Lots of trained springers on the gun dog selling site, £3000 was a price I saw a few times the other day when looking. 

I think the vast majority of people want a very young dog to train/mould how they want it, or at least have the ideal of this in their head. The cuteness factor is vast, too.


----------



## Alec Swan (16 February 2017)

cinnamontoast said:



			Lots of trained springers on the gun dog selling site, £3000 was a price I saw a few times the other day when looking. 

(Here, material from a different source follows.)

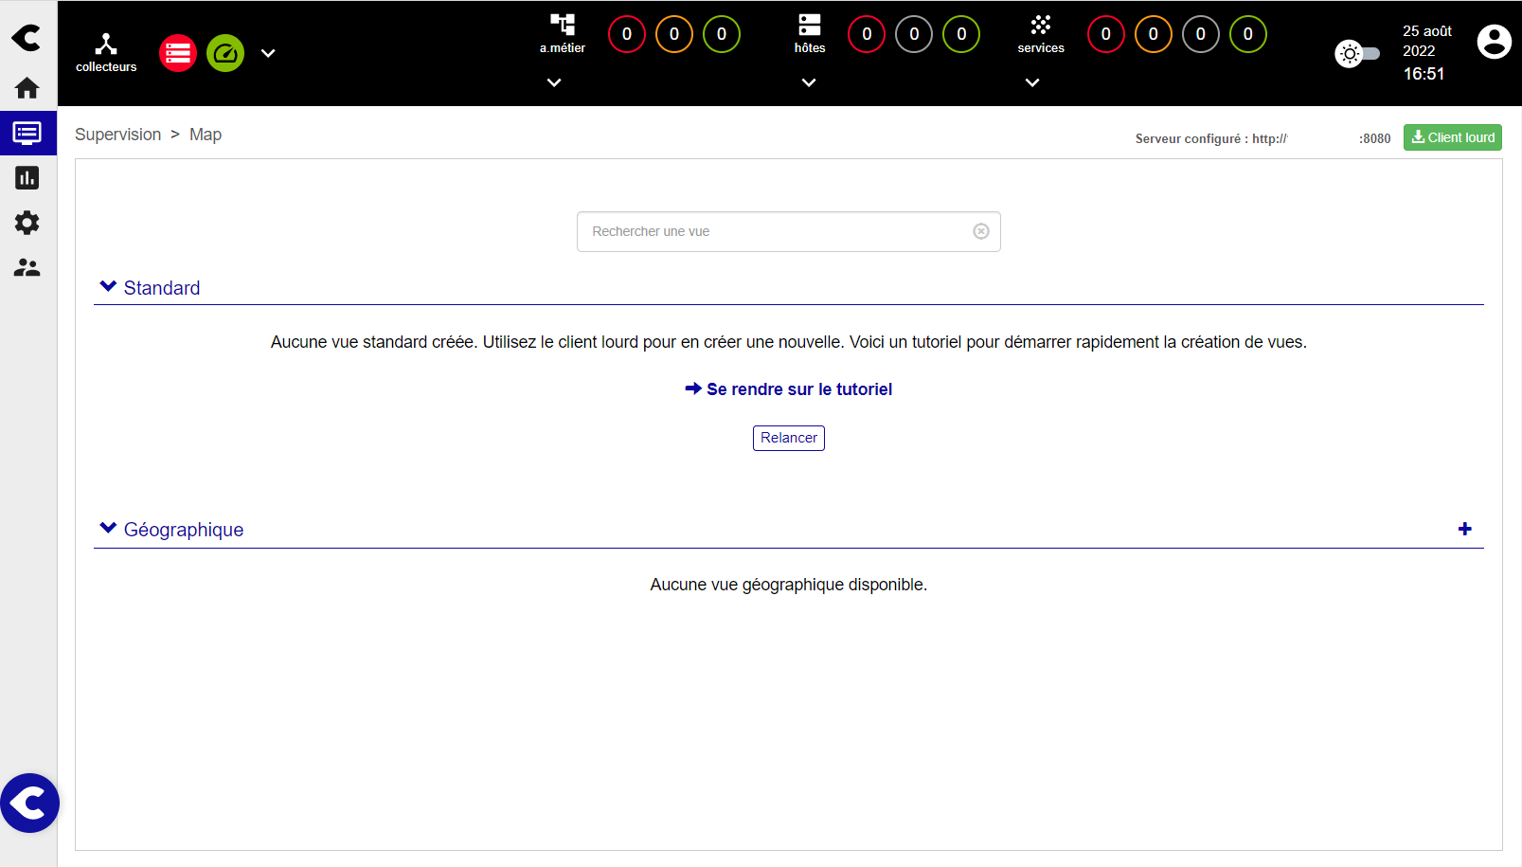
Task: Click the hôtes server icon
Action: point(809,26)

I think the vast majority of people want a very young dog to train/mould how they want it, or at least have the ideal of this in their head. The cuteness factor is vast, too.
		
Click to expand...

There's a certain market for trained dogs amongst those who haven't got it in them to train and the sad truth is that if they can't _'train'_ then they generally can't _'handle'_ either.  Most trained dogs which are sold regress in one way or another,  but then with the owner becoming attached to the dog,  so the bond is formed.

I might add that generally every word of the sound advice which the seller offers to the buyer goes in one ear,  and out of the other!!

Alec.


----------



## eatmyshorts (16 February 2017)

I agree Alex - training done can be quickly undone by bad handling/lack of further training. I think mongrels/crossbreeds are fab but i hate how people appear just to jump on the bandwagon to make a fast buck. Give it a few years & our pounds will be full of designer "breeds" - just like we are starting to see more huskies coming through now. In one way i can see that perhaps charging a decent amount for any dog ensures genuine interest/comittment, but on the other hand, someone makes a profit, & the unscrupulous see an opportunity.


----------



## CorvusCorax (16 February 2017)

They are already in pounds but they are advertised as poodle or pug crosses....which is what they are.

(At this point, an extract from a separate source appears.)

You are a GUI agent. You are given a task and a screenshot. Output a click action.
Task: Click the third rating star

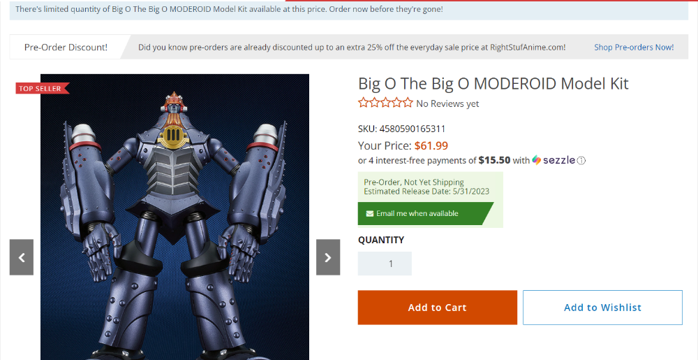[385, 103]
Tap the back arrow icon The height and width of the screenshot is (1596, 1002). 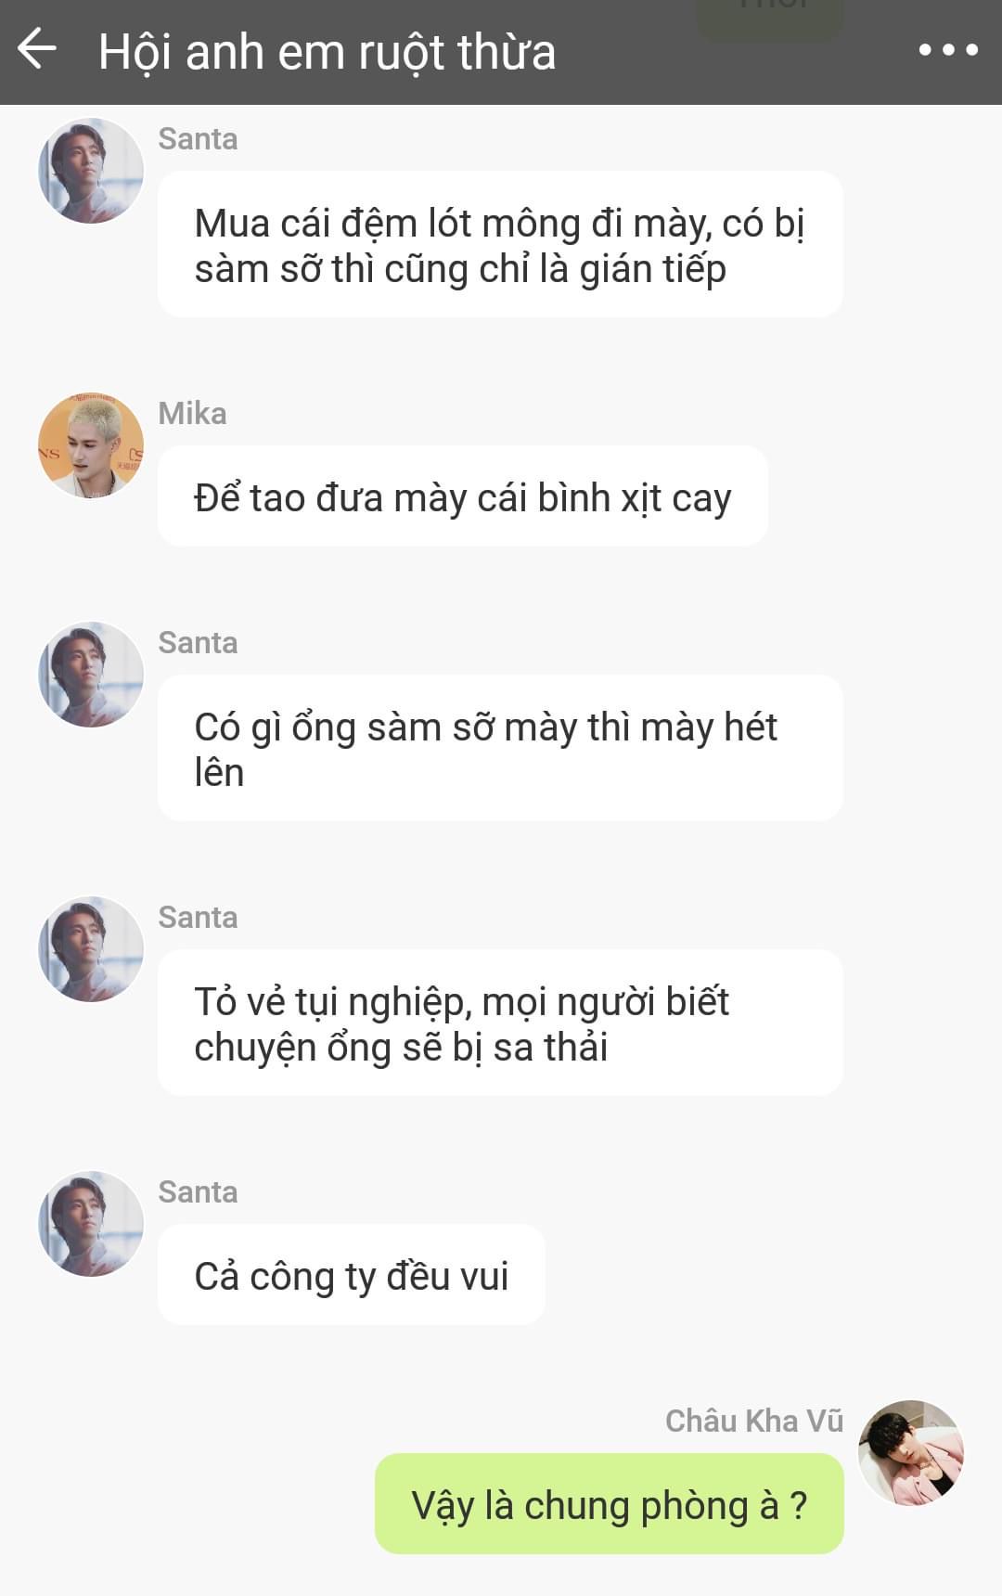[37, 49]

The poodle crosses I see all look delightful but the bigger ones are like kangaroos on steroids and the little ones all appear quite noisy and reactive - as a generalisation.


----------



## s4sugar (16 February 2017)

Most of the designer dogs get purchased because the people buying are lied to. 
Advert sites are full of puppies ready now which will have the best from both parents and none of the negatives. If you want a well bred purebred dog you usually have to wait for one or, horrors, the breeder wants to keep the pick for themselves.
If you ask why someone with a poodle cross didn't buy a poodle the usual answer is "I don't like poodles" or "poodles are nasty" when they have never met one and I would trust a poodle over a BYB cocker or Lab any day.
They get all defensive when you call their dog a Crossbreed.
I'm a microchip implanter and refuse to use made up names - Mothers breed cross or they can go elsewhere.


----------



## Clodagh (16 February 2017)

I like the cockerpoos I have met, fun little dogs, but I wouldn't want one. They seem to have the manic anxiety and neediness of a cocker with the high maintenance coat of the poodle.
I agree with you, S4S, crossbreeds are always available whereas a well bred pedigree you have to wait for.


----------



## Cinnamontoast (16 February 2017)

Alec Swan said:



			There's a certain market for trained dogs amongst those who haven't got it in them to train and the sad truth is that if they can't _'train'_ then they generally can't _'handle'_ either.  Most trained dogs which are sold regress in one way or another,  but then with the owner becoming attached to the dog,  so the bond is formed.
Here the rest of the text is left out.